View Full Version : I am so scattered without him...
SnarphBlat 06-03-2008, 07:02 PM Where did my HW go?
I forgot to do part of my project,
I can't fallow directions,
I slept in..:duh
I just can't concentrate, today was hard when my professor told me infront of the class I missed half of the project. I was like :wowsers:pukey almost burst into tears.
Usually he helps me so much, I know maybe I have relied on him to much, but it's so hard. I am doing better, but he has always been here for me, and now it's completely gone. My mind is all over the place, and I am having trouble concentrating during classes because my mind is on him, so I am trying to train it not to go there while in class.
We'll see how that goes.
But yeah...had to vent.
Miss J 06-03-2008, 07:29 PM I know how you feel and I feel for you. :glomp My BF spent almost every night with me, and him being away is killing me. He always helped me with my homework too and gave me advice when I needed it. He helped guide me through rough times with my family, and he helped support me when I needed money. He has done everything for me, and now him being gone, I feel so lost. I don't feel like doing anything except sitting by my phone at the computer all day. I haven't been sleeping well and feel too tired to go out. I know it's bad and I need to get around and do stuff. I think it will get better for you, I hope so, keep your chin up! :consoling
HeatherNichole 06-03-2008, 07:30 PM :hugs I totally understand where you are coming from!! hope it gets better!!
RnS1112 06-03-2008, 07:33 PM i am going through the sameeeee exact thing. Ill be sitting in class... its a summer class so its 4 hours a day 4 days a week ( :banghead ) but during lecture, i will just zone off into thought about what hes doing, how he is, when he comes home, when the next time ill hear from him.... everything there is to think, i think.... then by the next time i look at the clock, a half hour has gone by!! Im definitely with you on that fact that i have to train my head not to go there while in school!!!
NavyKat 06-03-2008, 07:37 PM :hugs
I know exactly how you feel
Finals were right after DB left on monday, and I was a mess, I think I failed my psych final.
too much stress
I guess this experience will make me stronger and more self reliant. :)
I miss him so much though
I want my baby back ;)
When did your SO leaves for BT?
Melsie88 06-03-2008, 07:38 PM :hugs I know exactly what you mean. My DB with the person that gave me a kick in the ass if I was slacking in my classes. Now I have to do it myself and I end up waiting until the very last minute to do stuff. Not to mention I'm not doing so hot on my tests. I hope things get better for you though. I'm here if you need someone to talk to.
fxybmx05 06-03-2008, 07:57 PM I know exactly how you feel. My DF was the person I would talk to before I went to bed.
After he left, I was confused, I didn't know who to talk to..I didn't know what to do. I was bored...and I felt like a part of me left.

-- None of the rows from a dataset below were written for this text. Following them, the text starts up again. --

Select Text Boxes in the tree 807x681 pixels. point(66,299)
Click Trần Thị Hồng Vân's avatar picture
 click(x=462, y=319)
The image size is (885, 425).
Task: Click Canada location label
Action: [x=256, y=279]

Now that he just started his 3rd week today, it's getting easier for me. I got my first letter a few days ago, and now it's starting to move faster. I'm almost half way done. Once you get your letters, it will make you feel sooo much better. I write my DF everyday...it keeps me sane.
chely7425 06-03-2008, 08:01 PM I know exactly how you feel!! I am not in school anymore but hubby was always the one that I bounced ideas off of and who calmed me down when I stressed about stupid stuff and just.. everything!! We would always talk for awhile before we went to sleep.. what I found helps me the most is writing to him like I am talking to him before I go to bed!!
charm586 06-03-2008, 08:11 PM hang in there girl it will be over before you know it! hopefully it will get better for you!!
swimchick 06-03-2008, 09:28 PM Yup... because DB wasn't there to physically tell me that I ought to do something, my clases suffered for it...
Bah. He needs to come back already.
citlastar 06-03-2008, 10:19 PM my goodness all of these posts are how i feel as well. my DB would wake me up every morning, and since he's been gone im oversleeping, i would talk to him right before bed and he would tell me good night and since i knew he would wake me up early the next morning i would go to bed early. lately im going to bed at 2 because i couldnt bring myself to do my hw during the day and then i oversleep. then of coarse in class not only am i tired but spacing out wondering if ill get a letter today and how and what he's doing. No fun. i need to be whipped back into shape.
machinmj 06-04-2008, 03:06 AM Today has been one of those days for me too, I got absolutely nothing accomplished except running 2 miles because I've been so stressed haha. But hang in there and I hope it gets better for you!